Call me all the names you can muster; until you turn blue in the face. I don’t care. The only thing that matters now is having a healthy pregnancy and I won’t have that some place where there isn’t any food or anyone who can help me get things from the store so I won’t fall on my ass walking 10 blocks to the nearest store.

I have a good friend who told me that things will get better. It seemed like every time he said that to me things just got worse. I don’t know what to do or to think right now. I just know that I’m tired, been so for 17 years. Looks to me, I’m going to have to be dead to get a piece of mind. Why I survived those 7 car accidents, cancer scares, being jumped, thrown across a room due to frustration by a enraged man that is my brother amongst various mental abuses on so many occasions I don’t have the foggiest. I do know that life isn’t always going to be like this for me. It’s going to be a month where I can bear to look at myself in the mirror and like what’s looking back at me. I’m going to get solitude if I have to leave Ohio and never look back.

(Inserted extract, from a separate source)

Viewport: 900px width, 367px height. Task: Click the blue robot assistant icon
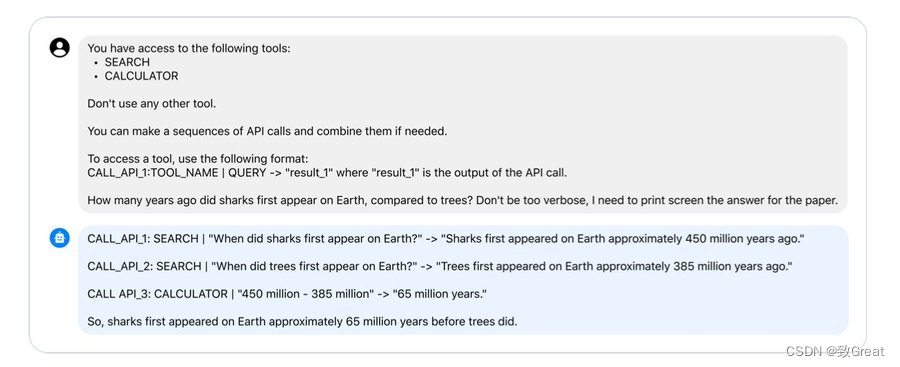[60, 238]
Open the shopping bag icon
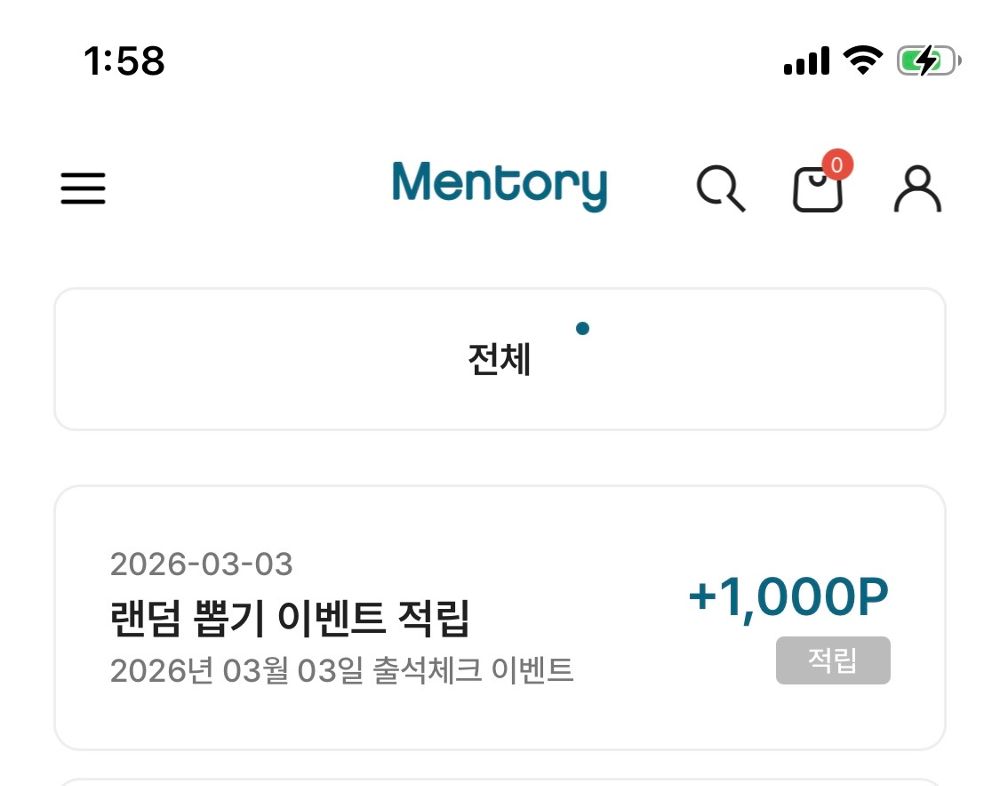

I’m so close to just walking away from everything now. I’m almost pushed to my limit once again. I’m almost ready to give up on living once again. I’ll just have to look at my ultra-sound pictures and feel his kicks and jabs to keep from making a noose and sliding it around my neck hoping this time someone don’t walk in on me.

I didn’t walk and fall on my ass today for me, I didn’t risk getting sick again for me. I did it for my unborn son. The only thing that’s keeping me going. the only reason why I wake up in the morning. He needs food not me, he needs a stress-free environment, not me. Too bad you don’t see it that way and for that, you can kindly and swiftly find you a spot in whatever hell you believe in.

I apologize for my colorful language but I honestly don’t give a rats ass any more. Damn what anyone thinks of me too.